The anti-social nature of the three young protagonists' activities is clear, but they are portrayed with complexity and understanding. In a society regulated on every level, there is a delight in being on nobody's side and taunting any establishment going - giving young people as diverse as the intelligent Frances, the oddball Marley and the tiny, bereaved Sean something to believe in.

Northern Ireland is depicted as a corrupt and profoundly brutalised society that has lost any sort of moral proportion. The RUC are shown as ineffectual and indifferent and quite capable of beating up injured teenagers in petty acts of revenge. Reid's main ire is saved for the IRA however, maintaining his even-handed contempt for all paramilitaries, whether from his own Protestant community, or in this case, among the Republican working-class. The priest's furious speech, telling the IRA that the young criminals were "monsters that they created" is certainly powerful. Even more so is the hypocrisy shown in the IRA men's actions.
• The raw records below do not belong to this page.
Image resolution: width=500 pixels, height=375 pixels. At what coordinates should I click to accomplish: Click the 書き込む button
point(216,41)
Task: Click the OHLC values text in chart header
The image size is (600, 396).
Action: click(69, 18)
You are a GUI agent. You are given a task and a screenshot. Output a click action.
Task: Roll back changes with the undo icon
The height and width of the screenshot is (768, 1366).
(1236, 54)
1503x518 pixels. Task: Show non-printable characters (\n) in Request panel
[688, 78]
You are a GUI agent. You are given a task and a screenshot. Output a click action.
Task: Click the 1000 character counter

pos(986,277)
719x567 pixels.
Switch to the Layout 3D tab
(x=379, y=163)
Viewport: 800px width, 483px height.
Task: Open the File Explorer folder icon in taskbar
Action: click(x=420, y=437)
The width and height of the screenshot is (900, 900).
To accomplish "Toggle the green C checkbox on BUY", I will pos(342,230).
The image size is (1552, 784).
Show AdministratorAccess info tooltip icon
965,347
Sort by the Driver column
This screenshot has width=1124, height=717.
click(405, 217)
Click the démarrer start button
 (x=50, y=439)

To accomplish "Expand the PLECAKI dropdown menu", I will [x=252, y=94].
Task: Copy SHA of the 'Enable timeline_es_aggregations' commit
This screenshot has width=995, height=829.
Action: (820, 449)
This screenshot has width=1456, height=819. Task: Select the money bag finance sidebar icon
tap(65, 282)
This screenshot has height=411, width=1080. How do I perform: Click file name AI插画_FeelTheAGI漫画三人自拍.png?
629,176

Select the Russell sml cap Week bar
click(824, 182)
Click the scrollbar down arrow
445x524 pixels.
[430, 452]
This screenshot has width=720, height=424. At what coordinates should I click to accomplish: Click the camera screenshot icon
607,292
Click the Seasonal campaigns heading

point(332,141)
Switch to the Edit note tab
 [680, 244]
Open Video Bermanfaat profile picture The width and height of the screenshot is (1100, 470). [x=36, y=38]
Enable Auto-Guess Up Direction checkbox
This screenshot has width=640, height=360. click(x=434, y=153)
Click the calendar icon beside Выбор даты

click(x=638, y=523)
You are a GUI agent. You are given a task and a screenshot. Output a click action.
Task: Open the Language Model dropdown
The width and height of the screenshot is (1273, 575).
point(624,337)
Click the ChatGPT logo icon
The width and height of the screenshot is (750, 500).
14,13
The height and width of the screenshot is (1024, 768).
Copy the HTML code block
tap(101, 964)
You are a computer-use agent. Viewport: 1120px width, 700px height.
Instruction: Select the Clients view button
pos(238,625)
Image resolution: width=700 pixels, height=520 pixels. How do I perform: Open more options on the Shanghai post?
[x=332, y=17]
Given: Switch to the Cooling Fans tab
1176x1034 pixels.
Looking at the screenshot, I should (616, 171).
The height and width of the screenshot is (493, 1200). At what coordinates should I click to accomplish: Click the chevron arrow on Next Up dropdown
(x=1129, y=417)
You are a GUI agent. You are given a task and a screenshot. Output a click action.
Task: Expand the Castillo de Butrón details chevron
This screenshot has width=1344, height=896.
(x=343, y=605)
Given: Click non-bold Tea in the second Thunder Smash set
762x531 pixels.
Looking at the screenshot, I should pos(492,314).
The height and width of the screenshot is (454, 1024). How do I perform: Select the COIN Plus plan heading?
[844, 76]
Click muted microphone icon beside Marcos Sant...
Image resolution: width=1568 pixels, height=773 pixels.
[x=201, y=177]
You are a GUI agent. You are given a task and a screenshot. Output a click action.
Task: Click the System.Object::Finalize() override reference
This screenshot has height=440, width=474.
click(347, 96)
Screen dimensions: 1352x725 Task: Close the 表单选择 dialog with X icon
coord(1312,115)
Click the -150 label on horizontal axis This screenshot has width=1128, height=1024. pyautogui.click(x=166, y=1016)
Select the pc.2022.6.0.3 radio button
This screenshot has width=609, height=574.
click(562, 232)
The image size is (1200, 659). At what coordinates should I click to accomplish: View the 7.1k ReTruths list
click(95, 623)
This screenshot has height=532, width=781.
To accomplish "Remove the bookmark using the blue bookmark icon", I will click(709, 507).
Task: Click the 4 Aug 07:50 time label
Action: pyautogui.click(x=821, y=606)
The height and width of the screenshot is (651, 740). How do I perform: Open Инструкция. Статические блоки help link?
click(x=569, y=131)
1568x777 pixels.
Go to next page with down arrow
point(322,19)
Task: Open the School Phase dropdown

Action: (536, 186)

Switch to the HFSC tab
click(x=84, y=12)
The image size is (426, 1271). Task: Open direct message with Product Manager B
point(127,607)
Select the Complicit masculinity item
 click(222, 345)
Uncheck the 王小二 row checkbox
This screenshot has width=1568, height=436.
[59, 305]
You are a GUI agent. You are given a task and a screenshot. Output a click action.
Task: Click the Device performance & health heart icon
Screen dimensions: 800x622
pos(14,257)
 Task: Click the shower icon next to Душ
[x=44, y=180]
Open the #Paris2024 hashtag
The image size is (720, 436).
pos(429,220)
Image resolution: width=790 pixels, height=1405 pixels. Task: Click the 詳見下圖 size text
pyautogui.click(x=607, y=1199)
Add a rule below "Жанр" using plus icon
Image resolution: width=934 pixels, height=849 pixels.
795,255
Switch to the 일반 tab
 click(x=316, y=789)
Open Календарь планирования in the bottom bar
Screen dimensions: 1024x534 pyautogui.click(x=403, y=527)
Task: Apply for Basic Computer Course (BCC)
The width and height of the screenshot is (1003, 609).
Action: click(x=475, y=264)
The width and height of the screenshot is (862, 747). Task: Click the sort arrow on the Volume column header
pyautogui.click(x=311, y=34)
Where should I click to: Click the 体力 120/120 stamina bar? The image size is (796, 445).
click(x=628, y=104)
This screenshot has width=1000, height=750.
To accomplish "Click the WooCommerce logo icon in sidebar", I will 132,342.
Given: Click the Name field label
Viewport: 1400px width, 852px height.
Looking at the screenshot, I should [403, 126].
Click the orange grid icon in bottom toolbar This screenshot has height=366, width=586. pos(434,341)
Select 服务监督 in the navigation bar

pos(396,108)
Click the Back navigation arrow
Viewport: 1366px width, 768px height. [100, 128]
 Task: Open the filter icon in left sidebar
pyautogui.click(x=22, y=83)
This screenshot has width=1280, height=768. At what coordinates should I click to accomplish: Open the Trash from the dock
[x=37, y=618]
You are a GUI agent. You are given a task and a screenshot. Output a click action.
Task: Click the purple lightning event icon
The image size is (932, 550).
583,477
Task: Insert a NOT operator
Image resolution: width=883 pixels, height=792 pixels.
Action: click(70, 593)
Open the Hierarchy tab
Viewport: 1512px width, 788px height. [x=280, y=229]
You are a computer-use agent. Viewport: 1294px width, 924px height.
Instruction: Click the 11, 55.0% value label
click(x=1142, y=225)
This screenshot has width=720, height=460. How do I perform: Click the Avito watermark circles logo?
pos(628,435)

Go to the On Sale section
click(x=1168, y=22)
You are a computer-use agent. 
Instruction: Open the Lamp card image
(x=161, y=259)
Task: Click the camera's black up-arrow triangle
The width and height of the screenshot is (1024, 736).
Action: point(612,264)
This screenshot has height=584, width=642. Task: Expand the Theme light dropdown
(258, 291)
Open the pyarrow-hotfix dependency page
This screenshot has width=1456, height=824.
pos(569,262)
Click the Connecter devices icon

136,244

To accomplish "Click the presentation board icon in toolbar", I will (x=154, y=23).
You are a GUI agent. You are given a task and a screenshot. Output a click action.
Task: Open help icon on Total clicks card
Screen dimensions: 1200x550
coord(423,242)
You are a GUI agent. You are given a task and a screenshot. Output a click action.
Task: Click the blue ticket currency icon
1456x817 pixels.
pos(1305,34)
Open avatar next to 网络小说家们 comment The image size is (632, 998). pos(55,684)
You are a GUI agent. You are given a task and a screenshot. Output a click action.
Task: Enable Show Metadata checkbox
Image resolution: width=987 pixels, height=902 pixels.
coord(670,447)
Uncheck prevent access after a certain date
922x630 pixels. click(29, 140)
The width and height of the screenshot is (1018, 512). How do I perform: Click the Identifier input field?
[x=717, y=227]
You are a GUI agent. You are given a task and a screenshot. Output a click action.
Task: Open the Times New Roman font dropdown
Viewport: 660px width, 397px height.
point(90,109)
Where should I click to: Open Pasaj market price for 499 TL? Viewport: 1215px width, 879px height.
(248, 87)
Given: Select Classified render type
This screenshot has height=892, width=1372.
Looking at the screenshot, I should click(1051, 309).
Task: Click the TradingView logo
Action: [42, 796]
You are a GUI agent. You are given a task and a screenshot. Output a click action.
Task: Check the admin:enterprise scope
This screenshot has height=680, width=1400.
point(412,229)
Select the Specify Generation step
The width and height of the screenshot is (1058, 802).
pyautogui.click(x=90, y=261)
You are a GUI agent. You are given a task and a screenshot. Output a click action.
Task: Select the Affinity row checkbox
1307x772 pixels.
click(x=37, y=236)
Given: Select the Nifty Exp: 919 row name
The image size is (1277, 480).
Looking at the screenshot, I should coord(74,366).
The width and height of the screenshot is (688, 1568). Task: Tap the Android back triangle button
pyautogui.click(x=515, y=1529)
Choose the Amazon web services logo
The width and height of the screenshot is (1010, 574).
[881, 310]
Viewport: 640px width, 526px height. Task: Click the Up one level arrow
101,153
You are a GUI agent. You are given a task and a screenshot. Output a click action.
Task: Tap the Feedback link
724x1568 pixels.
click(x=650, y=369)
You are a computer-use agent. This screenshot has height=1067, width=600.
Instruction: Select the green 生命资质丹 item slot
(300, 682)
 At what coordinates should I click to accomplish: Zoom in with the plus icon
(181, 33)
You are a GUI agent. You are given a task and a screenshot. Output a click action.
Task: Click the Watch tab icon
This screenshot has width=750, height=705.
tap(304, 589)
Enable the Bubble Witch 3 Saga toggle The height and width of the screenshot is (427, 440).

The most loud-mouthed vigilante at the community meeting is shown profiting from the stolen cars, and Reggie Devine, the urbane, softly spoken IRA leader, cries crocodile tears over what the community is doing to itself before getting boys kneecapped for pouring a bit of paintstripper over his bonnet. Reid doesn't hide behind the platitude that the general population is innocent of all this. Instead they are seen as deeply complicit - demanding effective action and then not wanting to know the brutal realities of vigilante action. Even the local women are actors in the violence, tying Mary to a lamppost with a sign around her neck saying 'I am a Hood' and pouring paint over her.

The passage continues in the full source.